Séamas began what would become a glittering career at Enniskillen Library, and still speaks fondly of his four years there.

“It was a grand place to be. You were meeting young and old, and it was a place where you had time to talk to people. People wanted help and information, and that’s what your job was,” he said, noting it wasn’t all about the books.

“People could be asking you what time were confessions in Derrylin, you wouldn’t know what you were going to be asked. You were meeting local people, you were meeting visitors, Americans looking for their ancestors.

“All that sort of thing. So I was learning as well.”

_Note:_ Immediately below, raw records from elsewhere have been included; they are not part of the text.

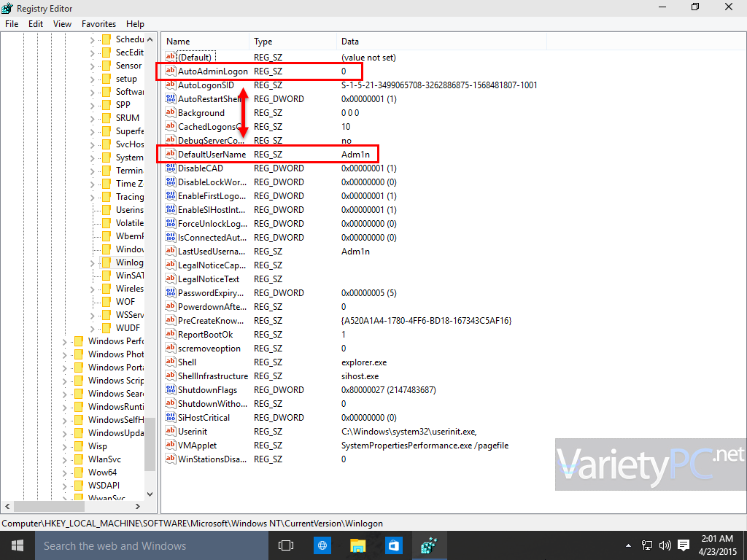This screenshot has width=747, height=560.
Task: Expand the Windows Search tree node
Action: [x=65, y=394]
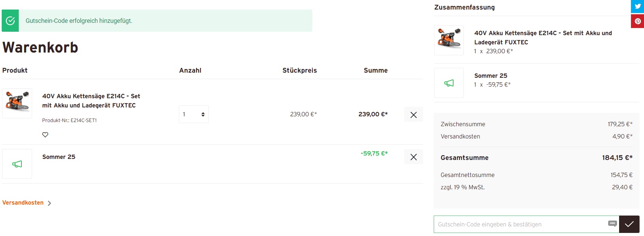The height and width of the screenshot is (236, 644).
Task: Click the Twitter share icon
Action: click(x=637, y=6)
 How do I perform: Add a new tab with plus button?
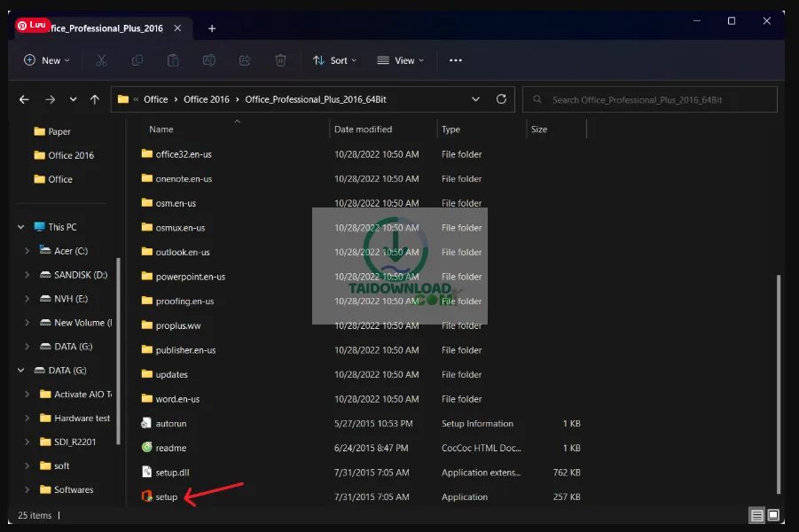tap(211, 28)
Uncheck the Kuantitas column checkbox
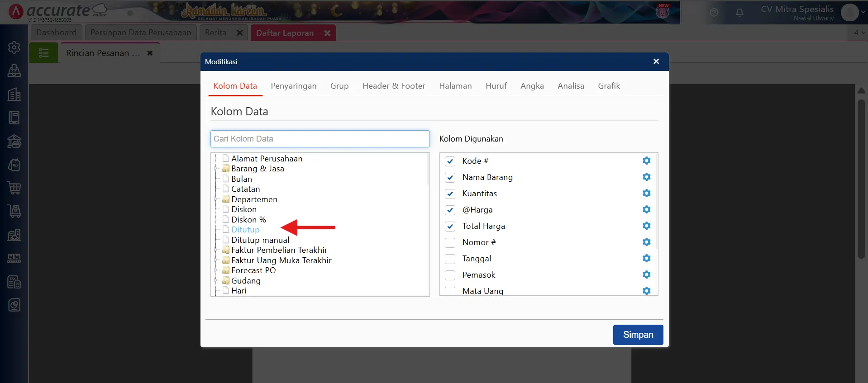The height and width of the screenshot is (383, 868). coord(450,194)
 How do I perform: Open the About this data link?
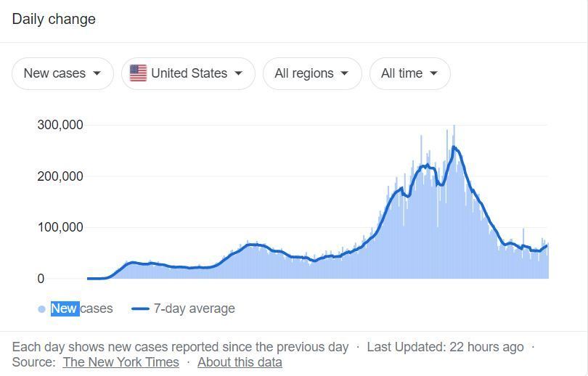coord(240,361)
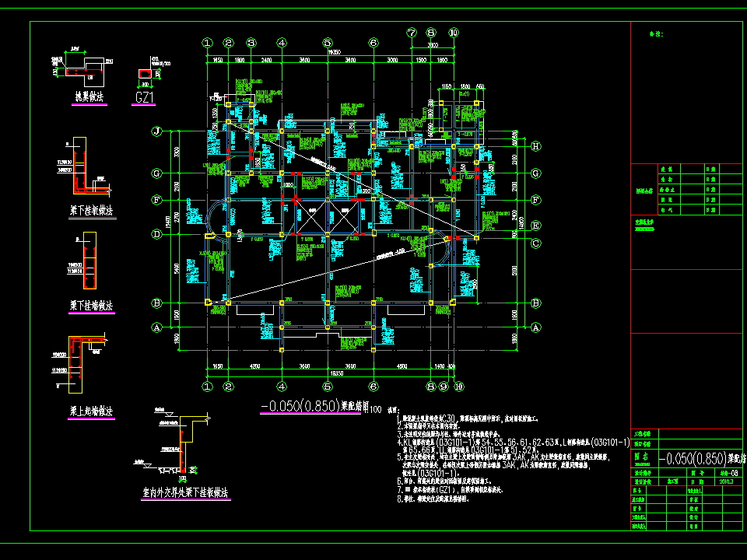This screenshot has height=560, width=747.
Task: Select grid axis bubble E on right
Action: (535, 225)
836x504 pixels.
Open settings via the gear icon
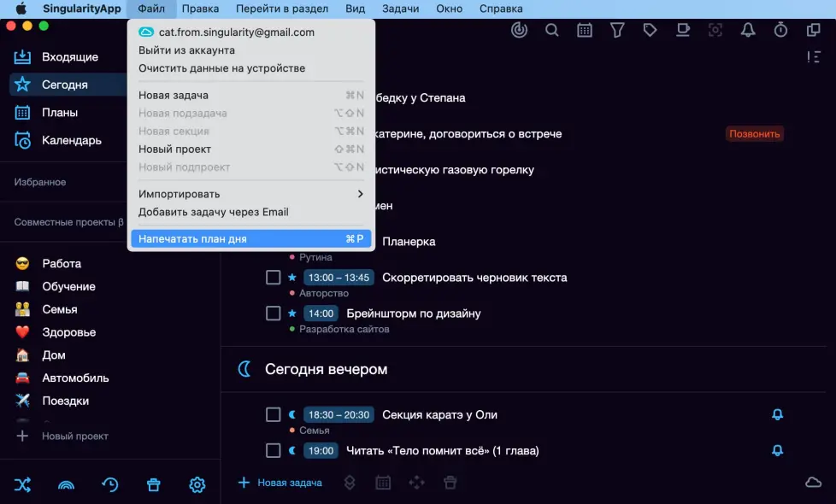pyautogui.click(x=197, y=484)
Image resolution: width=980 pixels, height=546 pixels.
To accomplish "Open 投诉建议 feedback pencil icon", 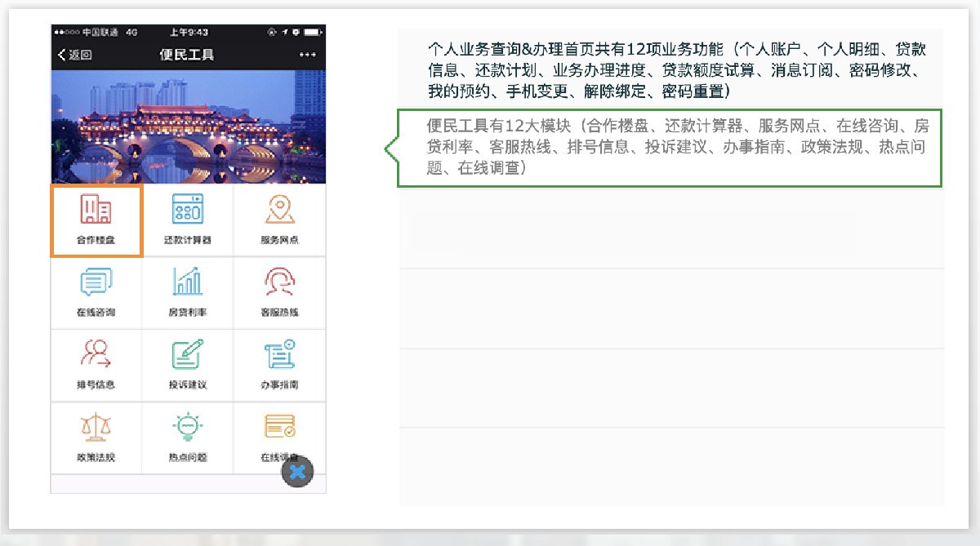I will point(188,355).
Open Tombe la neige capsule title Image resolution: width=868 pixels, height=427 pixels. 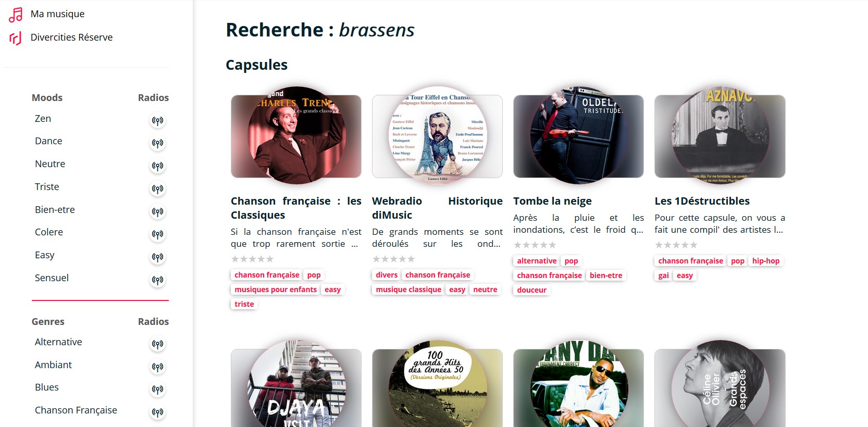coord(552,201)
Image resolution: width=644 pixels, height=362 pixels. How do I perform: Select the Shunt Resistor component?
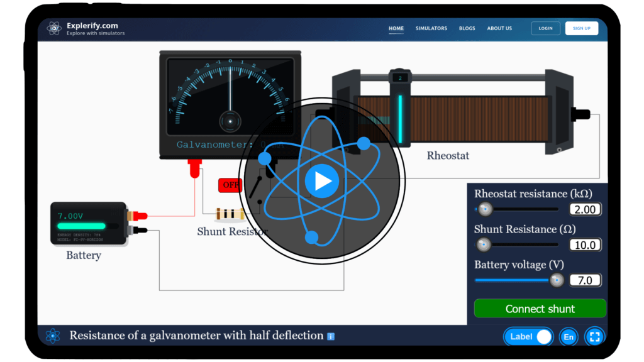pyautogui.click(x=230, y=214)
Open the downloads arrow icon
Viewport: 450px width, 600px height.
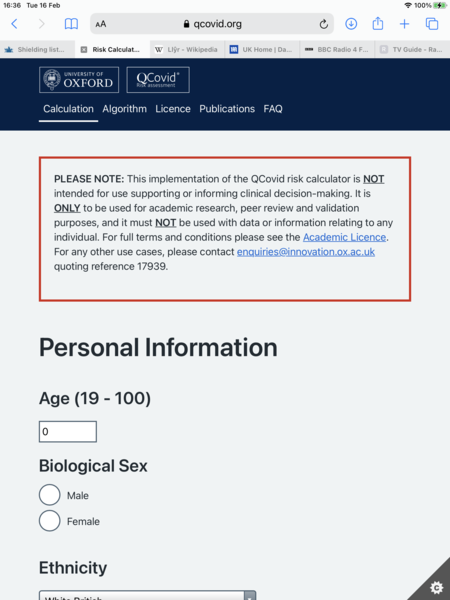[x=351, y=24]
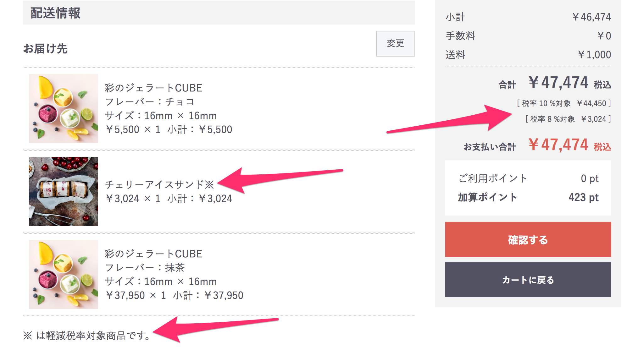Click the 彩のジェラートCUBE チョコ product name

[153, 88]
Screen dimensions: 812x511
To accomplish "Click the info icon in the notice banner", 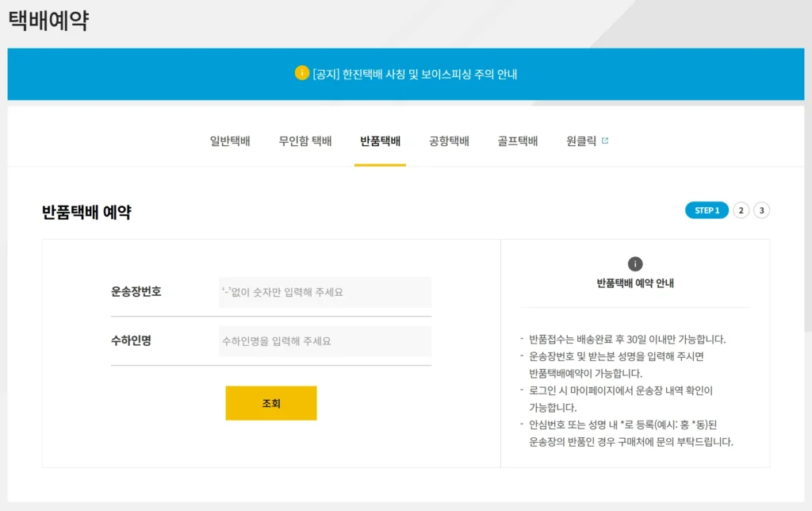I will (301, 73).
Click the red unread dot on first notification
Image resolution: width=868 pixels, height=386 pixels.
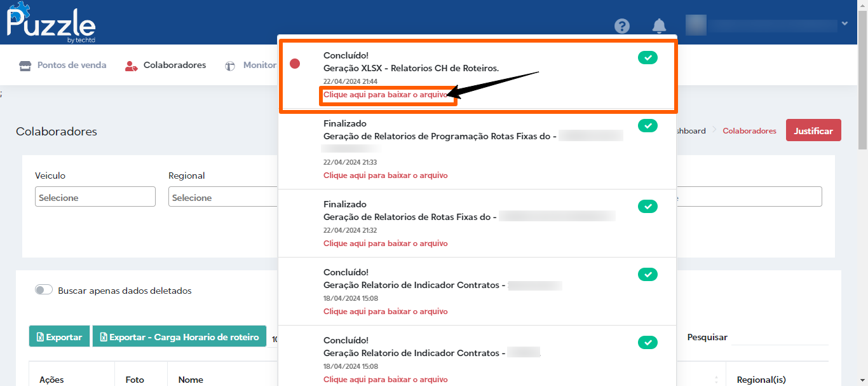point(295,64)
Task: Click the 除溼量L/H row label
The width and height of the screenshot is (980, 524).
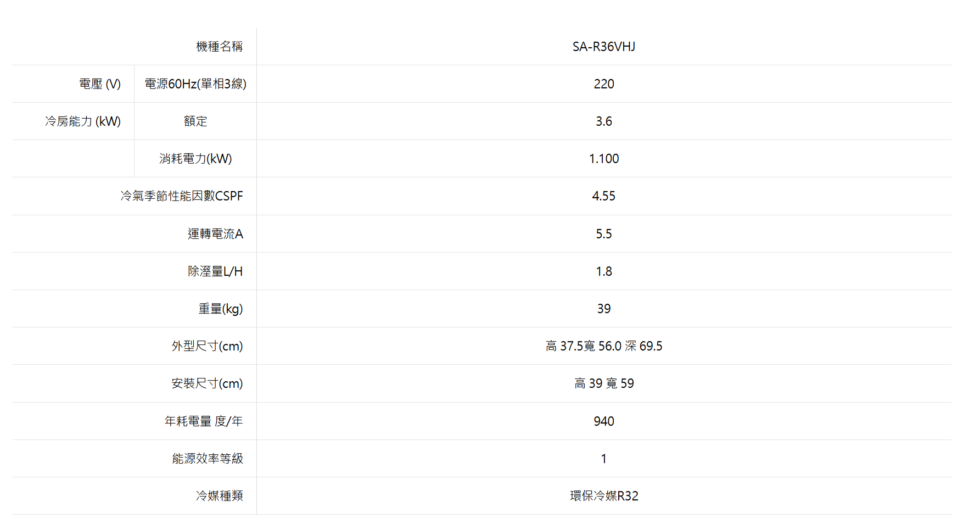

Séamas secured the job at the library after finishing his degree in English and Irish at the University of Ulster in Coleraine. The former St Michael’s PS and St Michael’s College pupil had already exhibited a literary flair even back then, and while looking for work after graduating, he published his first fiction novel, as Gaeilge.

That book was the renowned ‘Cuaifeach Mo Lon Dubh Buí’, which means ‘The Yellow Blackbird’. Borne out of Séamus’ imaginings while walking around Enniskillen thinking of its historical connections, it would become the first of around 20 books published by Séamus in the coming decades, both in English and Irish.

Séamus explained to the Herald he liked to write fiction in Irish, while he writes his non-fiction books in English.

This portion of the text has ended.